Guns, Germs, and Steel

by Jared Diamond

Jared Diamond asks why human history unfolded so differently on different continents, with Eurasians conquering peoples of other lands rather than the reverse. The UCLA geographer and physiologist answers by examining the environmental factors--particularly domesticable plants and animals--that gave some societies advantages in food production, technology, writing, and germs. Diamond argues that Eurasia's east-west axis allowed crops and livestock to spread across similar latitudes, while Africa's and the Americas' north-south orientations created climatic barriers.

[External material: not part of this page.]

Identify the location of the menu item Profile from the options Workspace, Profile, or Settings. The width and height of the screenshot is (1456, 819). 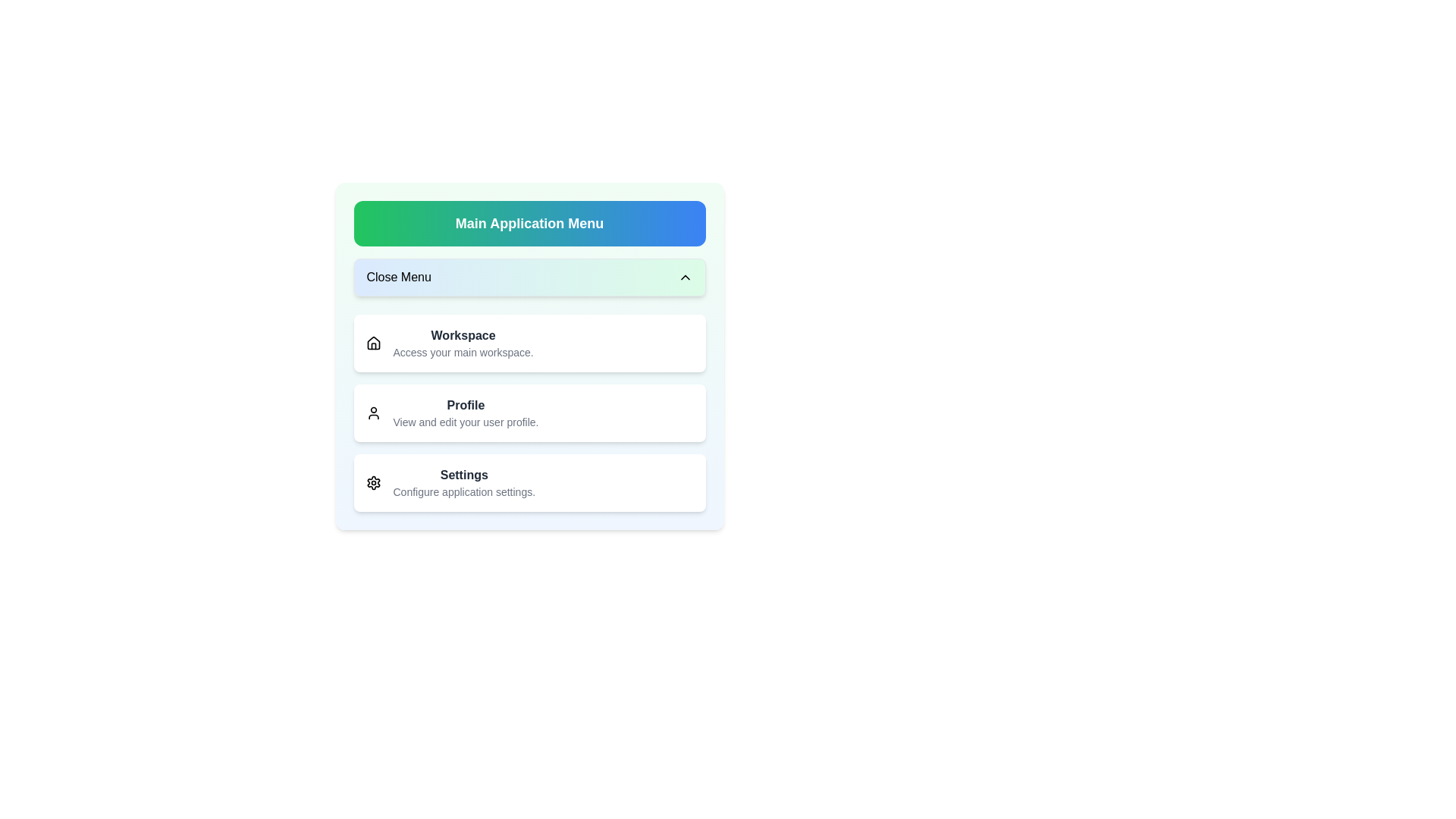
(529, 413).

Eurasia also possessed more species suitable for domestication: wheat, rice, cattle, horses, and pigs versus the Americas' corn (difficult to domesticate) and lack of large mammals suitable for farm work or cavalry. Dense agricultural populations generated epidemic diseases to which they developed partial immunity but which devastated peoples without such exposure. Diamond traces these factors through specific histories of collision, including Pizarro's conquest of the Incas, where European guns, steel, horses, and smallpox overwhelmed a civilization of millions. The book explicitly rejects racist explanations for historical inequalities, insisting that given similar environments, peoples anywhere would have developed similarly. Diamond writes for general readers while drawing on archaeology, genetics, linguistics, and ecology. The book sparked ongoing debates about geographic determinism and comparative history while bringing academic questions to a wide audience.